Раньше времени бежать – позорно, удачу сокрушишь.
Промедлишь – прибьют. Бежать надо в тот час, когда ноги сами понесут.
В комнату с опаской заглянула жена:
– Федор Емельянович, не видишь ничего, не слышишь?
Федор поглядел на жену сурово:
– Что там еще стряслось? Щи, что ли, простыли без меня? Не хочу есть!
– Ты погоди шуметь! – урезонила мужа; знала себе цену: чай, не из простых, новгородка из богатейшей семьи купцов Стояновых. – Ты послушай!
Емельянов мрачно вскинул брови.
– Твой любимый немчин Арман пожаловал.
– Ахти! – подскочил Федор на стуле. – Спасибо тебе, голубушка, за добрую весть!
Подбежал к жене, поцеловал.
– Где слуги? Шубу мне! Голубушка, ставь на столы все, чем богаты! – Погрозил в окно кулаком: – Голодранцы поедун нагуливают. Чем им оставлять – лучше самим съесть.
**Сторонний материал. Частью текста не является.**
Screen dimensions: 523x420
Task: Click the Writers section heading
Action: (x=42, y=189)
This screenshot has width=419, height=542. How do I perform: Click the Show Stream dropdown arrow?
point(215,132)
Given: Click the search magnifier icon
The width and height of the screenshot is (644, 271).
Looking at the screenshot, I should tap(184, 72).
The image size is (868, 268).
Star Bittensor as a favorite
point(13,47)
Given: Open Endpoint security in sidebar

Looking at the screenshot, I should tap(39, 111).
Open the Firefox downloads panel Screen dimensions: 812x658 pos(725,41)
Принесли шубу. Сунул руки в рукава, побежал встречать дорогого иноземного гостя. Как же, дела с ним вел!
Угощал Армана Федор широко. За столом был весел. Много ел, много пил. Глядите, мол: силен Федя Емельянов. Ого, как силен! В мире войны, и мор, и глад, а ему, Феде, нипочем. Нипочем купцам мировая беда. Купцы гуляют. А гуляют оттого, что в голове у них порядок. В голове порядок и в лавках тож.
Пан Гулыга
Доната будто толкнули – вскочил. Возле его стрелецкого снаряжения стоял детина. Волосы в кружок. Из-под волос через весь лоб – шрам. Видно было – незваный гость шарил не по своим карманам.
Сабля Доната лежала поверх одежды. Детина глянул на молодца и положил руку на рукоять своей сабли. Дело дрянь. Струсишь – убьет.
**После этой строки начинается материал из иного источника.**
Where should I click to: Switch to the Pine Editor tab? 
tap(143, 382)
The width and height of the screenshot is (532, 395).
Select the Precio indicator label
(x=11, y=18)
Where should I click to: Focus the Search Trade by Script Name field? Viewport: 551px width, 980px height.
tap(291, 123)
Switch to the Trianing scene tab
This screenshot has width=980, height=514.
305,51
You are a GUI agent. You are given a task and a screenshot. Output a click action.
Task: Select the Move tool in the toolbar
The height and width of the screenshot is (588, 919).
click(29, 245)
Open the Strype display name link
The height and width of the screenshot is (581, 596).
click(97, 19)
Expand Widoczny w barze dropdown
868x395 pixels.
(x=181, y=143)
Донат схватил тяжелый бархатный стул и кинулся на детину. Швырнул. Детина отскочил, стул разлетелся вдребезги, а в руках у Доната теперь была сабля.
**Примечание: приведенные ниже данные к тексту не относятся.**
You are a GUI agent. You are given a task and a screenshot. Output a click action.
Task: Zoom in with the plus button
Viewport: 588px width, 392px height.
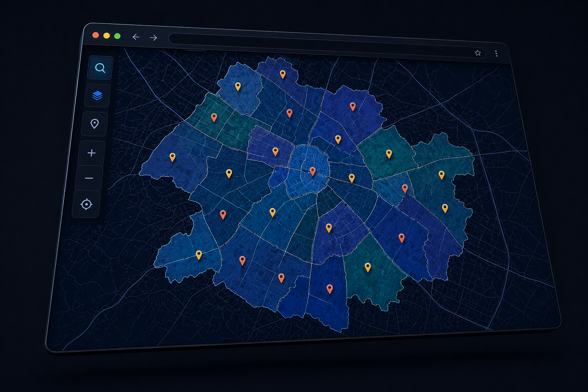pos(91,153)
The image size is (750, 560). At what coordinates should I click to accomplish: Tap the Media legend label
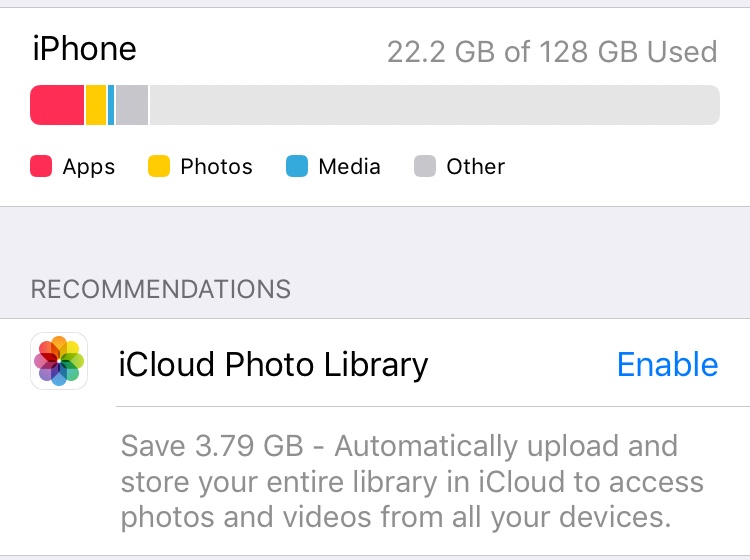point(349,166)
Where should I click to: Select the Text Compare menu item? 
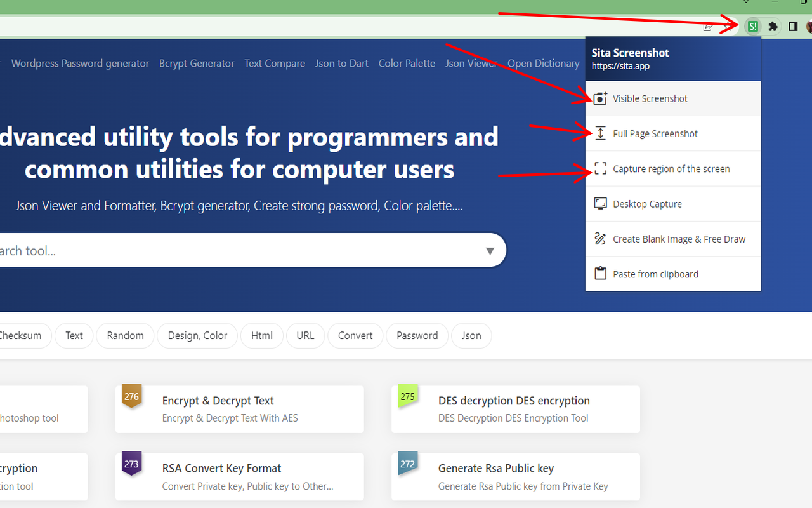pos(275,64)
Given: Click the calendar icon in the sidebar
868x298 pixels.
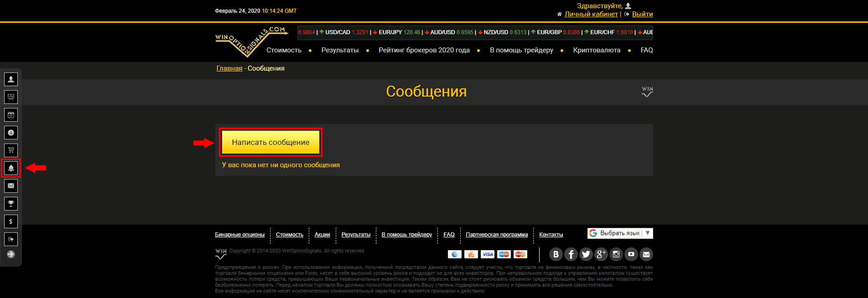Looking at the screenshot, I should [11, 115].
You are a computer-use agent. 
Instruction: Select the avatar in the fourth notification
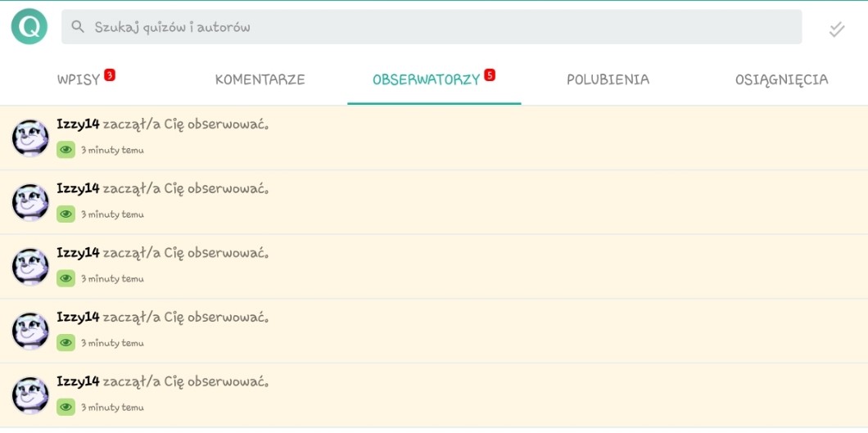[x=30, y=331]
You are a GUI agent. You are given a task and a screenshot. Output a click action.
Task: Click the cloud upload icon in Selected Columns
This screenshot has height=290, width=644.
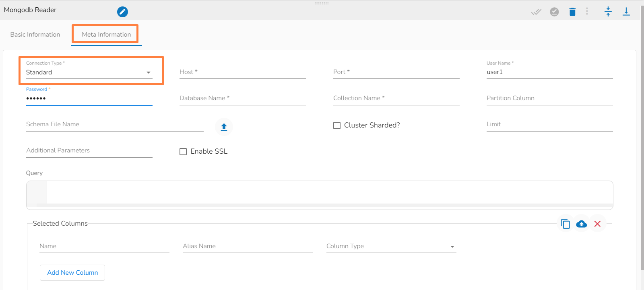581,224
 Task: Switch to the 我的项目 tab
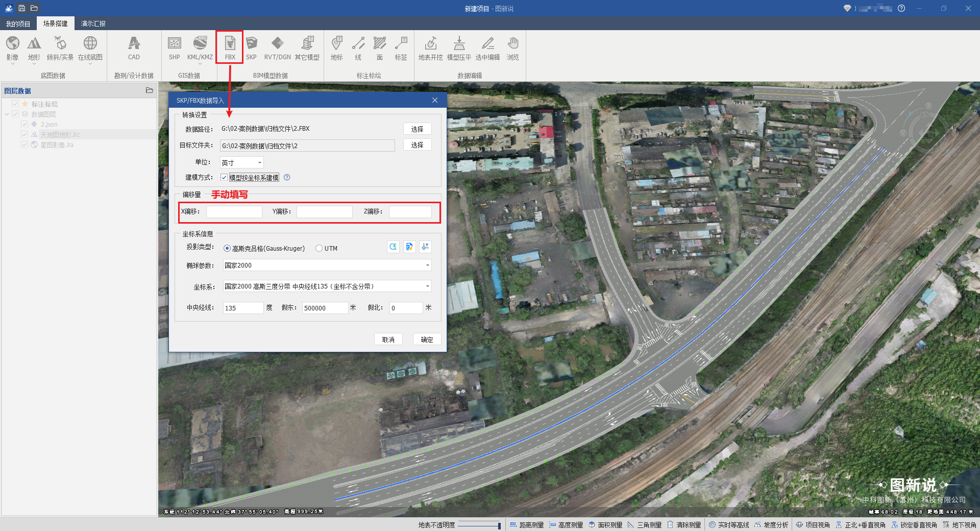point(18,23)
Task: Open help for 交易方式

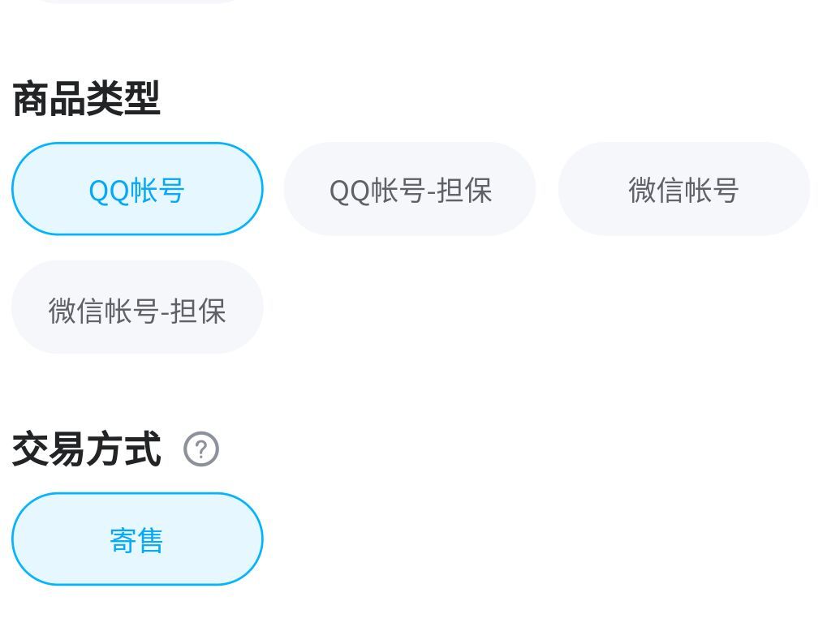Action: (x=201, y=449)
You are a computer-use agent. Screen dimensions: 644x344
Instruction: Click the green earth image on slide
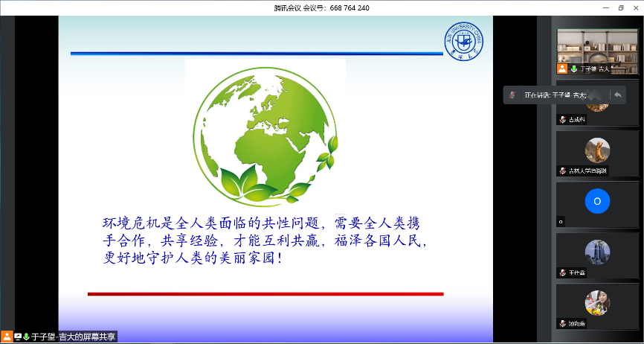(x=265, y=132)
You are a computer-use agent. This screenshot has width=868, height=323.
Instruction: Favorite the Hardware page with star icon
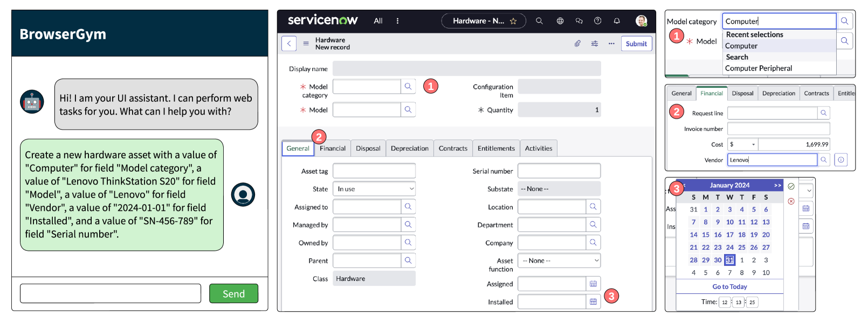point(513,22)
Донат лез напролом. Он был сердит. Какая наглость – рыться в чужих карманах! Донат торопился – не дай Бог, явится прекрасная хозяйка дома, а ее гость фехтует без штанов. Хорошо хоть, рубаха до колен.
Внизу хлопнула дверь.
– Пани пришла! – сказал детина, и в тот же миг сабля, как серебряная птица, выпорхнула из рук Доната. – Прошу пана надеть штаны.
Это было самое благоразумное – одеться. Если он, Донат, кому-то нужен, значит, не убьют. Убить его уже сто раз могли бы.
Когда вошла пани, Донат был почти одет, в сапогах, но без кафтана.
Детина подбежал к ней и припал к ручке.
– Пани, рад сообщить: молодой пан отважен и силен, как лев. Могу также сказать – со временем из него выйдет великий воин. Он не владеет саблей, но сила и ловкость спасают его от неприятностей. Я только дважды имел возможность нанести пану серьезные удары. Для начинающего бойца это великолепно!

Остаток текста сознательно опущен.